Morte Antonio Nicastro, il figlio Valerio risponde a Bardi: “Ecco come è andata”

"Quello che ci addolora è la lunga serie di rimpalli e di mancati interventi prima di arrivare al tampone e al ricovero, ed è su quello che ci interessa fare luce"

Riceviamo e pubblichiamo la nota di Valerio Nicastro, figlio di Antonio, deceduto ieri all’ospedale di Potenza dove era stato ricoverato per coronavirus. 

Di seguito le parole di Valerio.

Ho letto ieri, dopo aver appreso la notizia del mio caro papà, la lunga serie di dichiarazioni del Presidente della Regione Basilicata, dell’Azienda Ospedaliera Regionale e dell’Azienda Sanitaria Locale.

Volevo chiarire alcuni aspetti riguardanti queste comunicazioni, ricostruendo alcuni passaggi mancanti, e che non sono stati evidenziati, anche perché probabilmente ancora sconosciuti a chi ha indagato sulla vicenda, che ci riserviamo di ricostruire con maggiori dettagli nei prossimi giorni.

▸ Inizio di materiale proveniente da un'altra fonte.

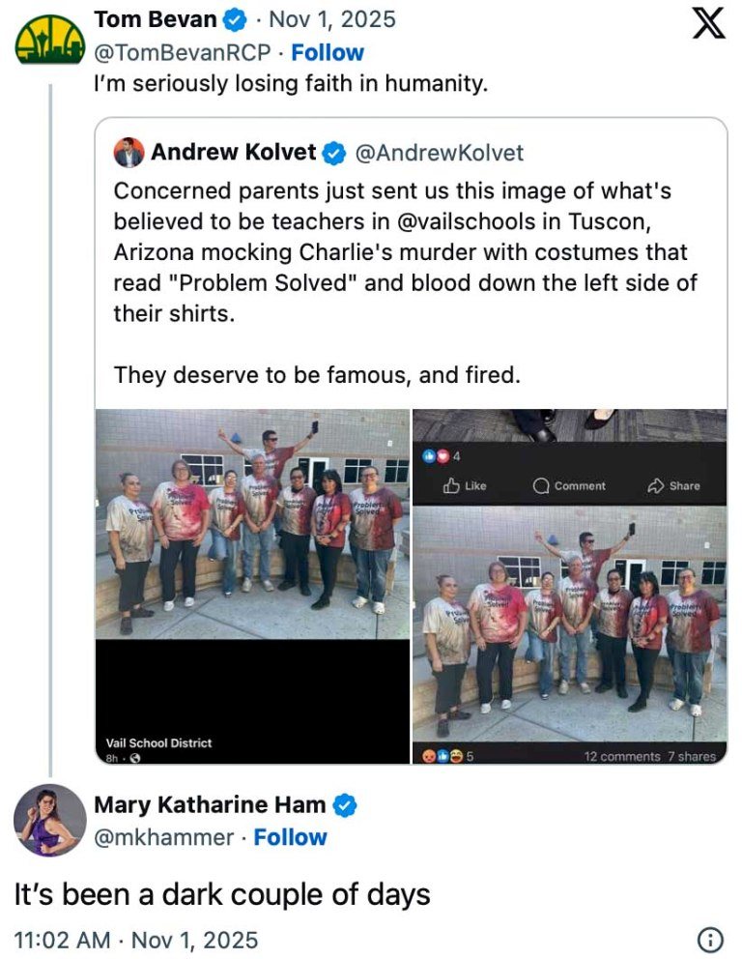This screenshot has width=742, height=959.
Task: Open the 7 shares count
Action: pyautogui.click(x=692, y=756)
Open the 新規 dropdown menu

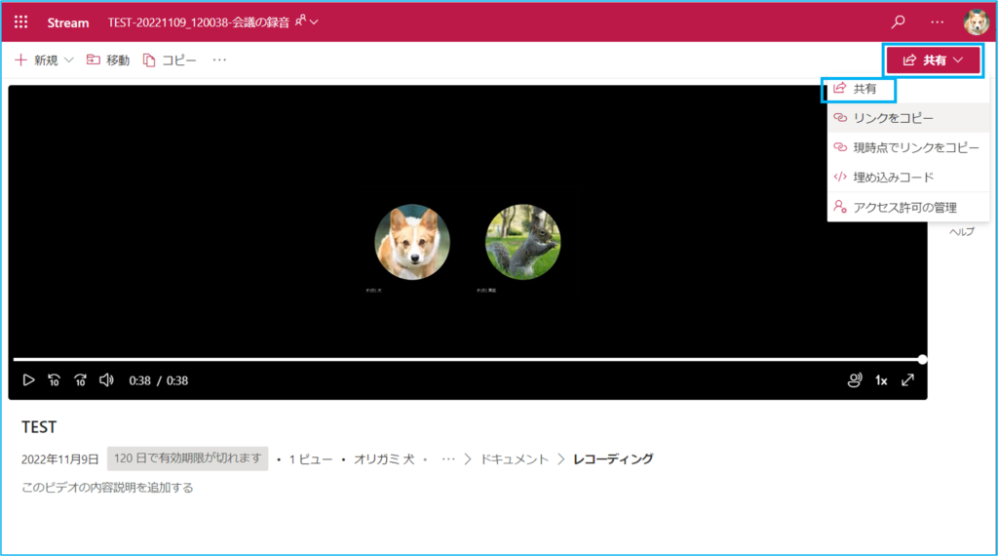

Innanzitutto, dopo che mio padre aveva accusato i primi sintomi il 5 marzo scorso, e dopo che erano stati trattati senza effetto da una prima terapia, in seguito a un primo peggioramento delle sue condizioni di salute ci siamo recati al Pronto Soccorso nella tarda serata del 13 marzo, dopo aver chiamato una prima volta il 118, il quale ci ha indirizzato alla Guardia Medica. Su indicazione della Guardia Medica, ci siamo recati quindi al Pronto Soccorso, con suggerimento di effettuare almeno una radiografia toracica, visto il quadro clinico che persisteva da più di una settimana, di febbre e tosse resistente agli antibiotici. Senza volerci sostituire al lavoro di nessuno, probabilmente però l’esame in oggetto avrebbe forse permesso una diagnosi più precoce della polmonite interstiziale che è stata poi successivamente accertata.

Il Pronto Soccorso, oltre a suggerire ulteriore terapia antibiotica, ci ha indicato di fare riferimento al numero verde regionale in caso di peggioramento dei sintomi. Noi, quando la situazione è peggiorata, abbiamo immediatamente riferito al numero verde. La risposta è stata la seguente: “Questo non è un numero per le emergenze mediche, ma è il numero che serve per registrare il ritorno in Basilicata di chi è stato nelle zone rosse della Lombardia”.

Arriviamo così alla prima mattinata di domenica 15 marzo scorso. Mio padre, dopo aver fatto le scale interne, ha un leggero mancamento, è pallido, e sembra stia per svenire. Mia madre contatta il 118, e la risposta che riceve, ancora una volta, è che il 118 è un numero di emergenza, e che non avrebbero potuto mandare soccorsi se non nel caso in cui mio padre avesse avuto una crisi respiratoria grave.

Immagino che si possa recuperare la registrazione della telefonata, effettuata nelle prime ore della mattinata di domenica 15, dalla nostra utenza casalinga.

Ci siamo quindi successivamente rivolti nuovamente alla Guardia Medica, la quale in un primo momento si era dichiarata disponibile a visitare mio padre a casa, salvo poi decidere, prudenzialmente, di non intervenire per carenza di DPI. La settimana successiva è trascorsa nel tentativo di ottenere al più presto il tampone, visto che ormai tutti i sintomi sembravano portare alla diagnosi di COVID-19. Il tampone è stato ottenuto, purtroppo, solo dopo denuncia pubblica della situazione e intervento della stampa, facendo quindi nascere la convinzione che sia stato effettuato più per “calmare le acque” che non per effettivo interesse verso la situazione clinica del paziente.

Anche per ottenere il risultato del tampone abbiamo dovuto aspettare quasi 48 ore, dovendo continuare a chiedere notizie direttamente al dottor Bochicchio dell’Azienda Sanitaria Locale di Potenza, e non ricevendo alcuna notizia dai canali “ufficiali”.

Questo è tutto quello che per ora abbiamo da aggiungere, per provare a fornire un quadro quanto più chiaro e completo della situazione. Purtroppo, non abbiamo altri elementi per valutare quanto successo dal momento del ricovero in poi, ma siamo sicuri della professionalità degli operatori e degli interventi messi in campo dopo il momento del ricovero in terapia intensiva.

Quello che ci addolora è la lunga serie di rimpalli e di mancati interventi prima di arrivare al tampone e al ricovero, ed è su quello che ci interessa fare luce, nella speranza che il sacrificio di mio padre possa servire per salvare altre vite nelle prossime settimane.